What we wanted to do was scare the hell out of old ‘Fire and Brimstone’ Hodgkin’s, the United Church minister.
What we wanted to do was scare the hell out of old ‘Fire and Brimstone’ Hodgkin’s, the United Church minister. After last Halloween, F&B had lit into all the young people about the atrocious things we had done, assuring everyone that these children of the Lord were going to eternal damnation if they didn’t change their ways. A number of us were grounded by parents who agreed with F&B, hence our desire for retribution.

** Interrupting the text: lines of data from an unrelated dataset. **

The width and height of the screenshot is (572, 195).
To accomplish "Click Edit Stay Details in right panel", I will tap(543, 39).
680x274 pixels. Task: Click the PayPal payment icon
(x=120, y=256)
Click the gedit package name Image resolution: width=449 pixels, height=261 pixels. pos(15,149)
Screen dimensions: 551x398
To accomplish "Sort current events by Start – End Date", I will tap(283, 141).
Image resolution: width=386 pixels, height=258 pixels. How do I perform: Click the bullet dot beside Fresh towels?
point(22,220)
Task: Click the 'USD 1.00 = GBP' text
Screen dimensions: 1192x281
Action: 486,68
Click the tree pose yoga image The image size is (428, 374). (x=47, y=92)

The Halloween prank that had disturbed the minister so much was that we had taken one lawn ornament or flower pot from each home in our little village and exchanged it for some one else’s. We thought it great sport but the twenty or so homeowners who had to visit all around the village the next day claiming their sometimes rather tasteless figurines did not find it all that amusing.

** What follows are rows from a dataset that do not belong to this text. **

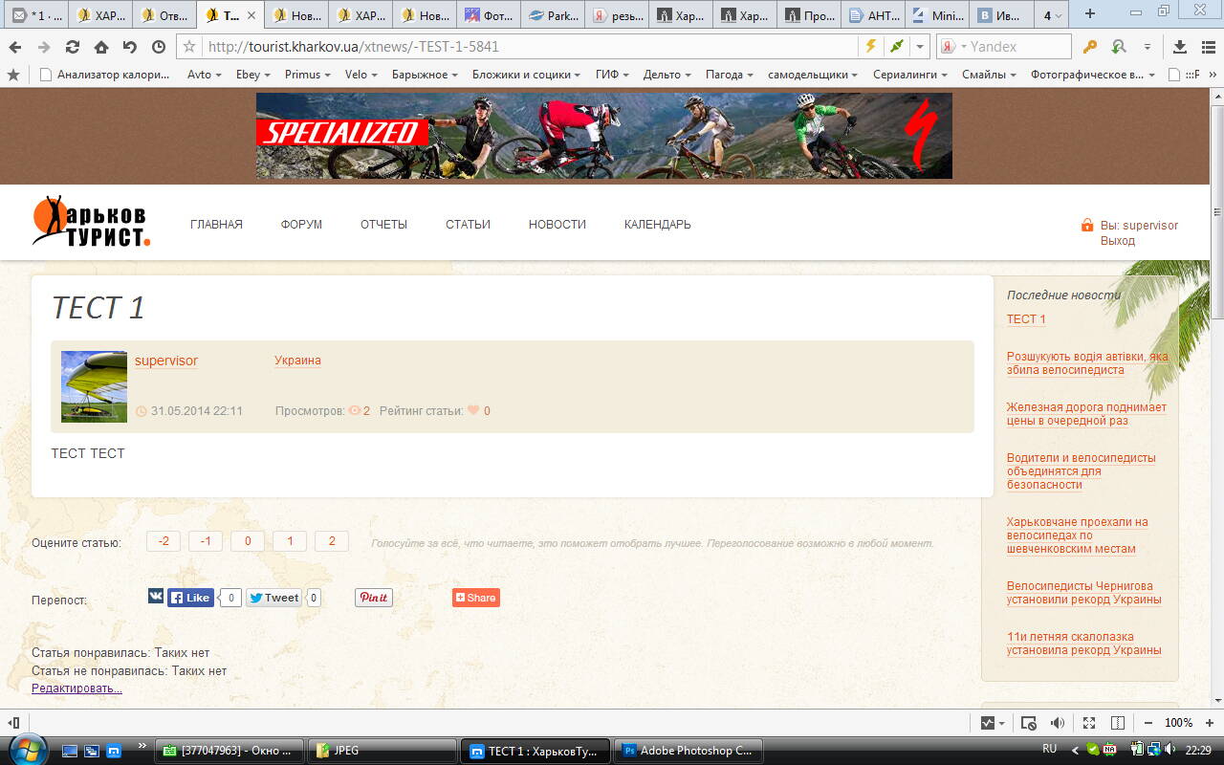Switch to the Park browser tab
1224x765 pixels.
tap(553, 15)
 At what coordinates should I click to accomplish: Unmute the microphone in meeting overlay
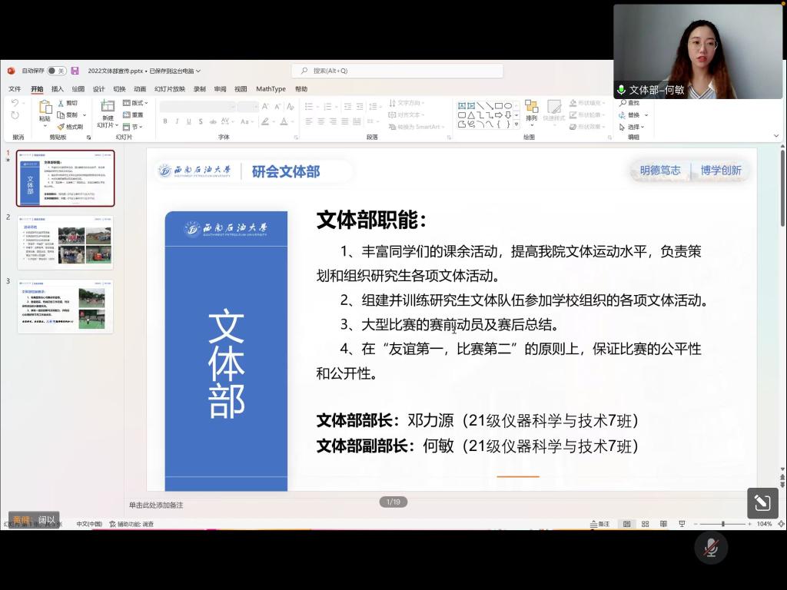click(711, 548)
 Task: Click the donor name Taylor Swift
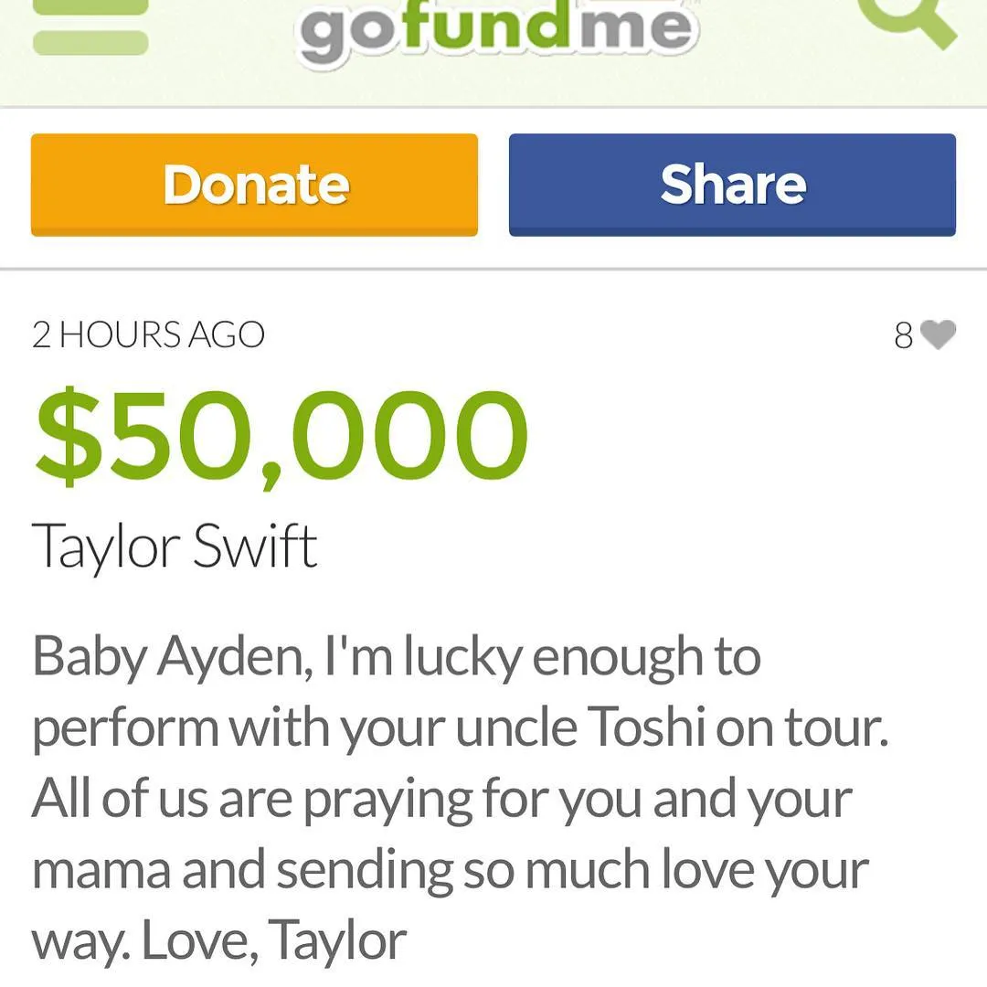(175, 547)
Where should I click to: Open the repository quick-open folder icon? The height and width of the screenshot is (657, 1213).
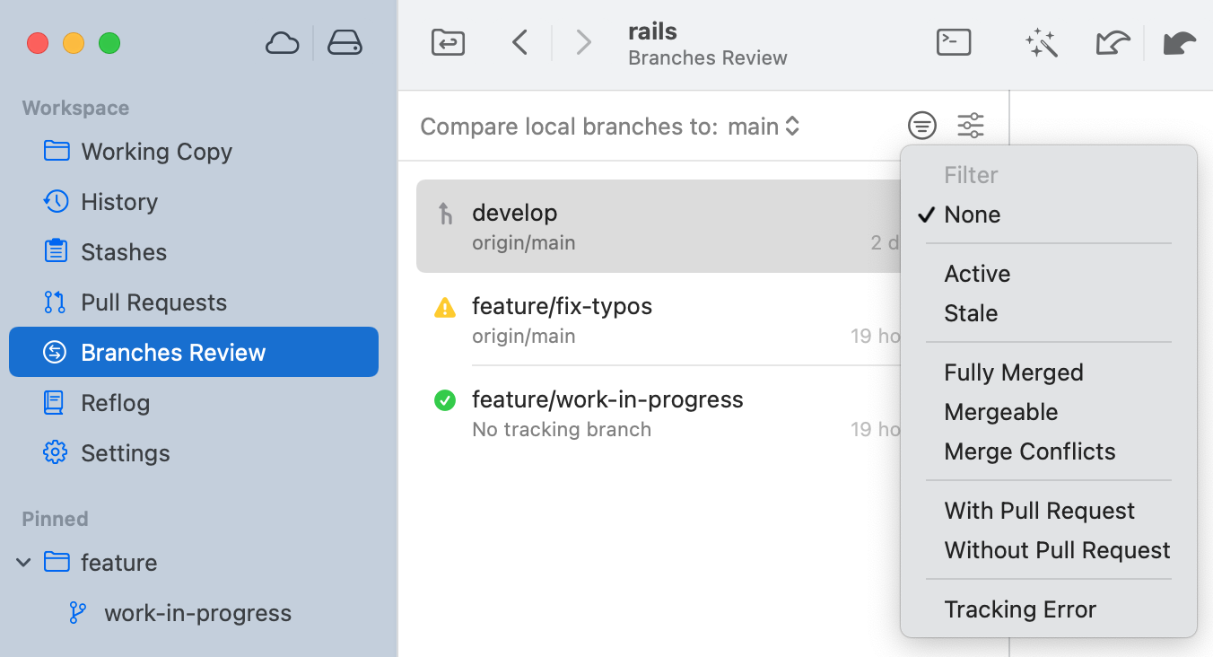(448, 42)
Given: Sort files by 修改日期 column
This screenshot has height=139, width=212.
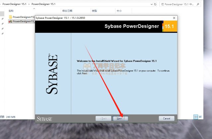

I blame the Halloween pranks we tried to pull on my uncle Gordon, may he R.I.P. He would set new limits for us by telling of the things they did on Halloween when he was young and living in Restoule around the time of the Great Depression. Taking apart the Model T of the grumpiest store owner in the village and reassembling it atop his flat store roof was away beyond anything we could do.

And the story of how they took a wagon load of turnips from a known miser and distributed one turnip at each and every door in the village was a gem. The old miser would have only reinforced his reputation by going around house to house and asking for the return of one turnip! We worked on a version of that masterful prank by trying to get the pumpkins out of farmer N’s field the previous year but when he appeared back-lit in his doorway with what looked like a shotgun, we quickly gave up that idea.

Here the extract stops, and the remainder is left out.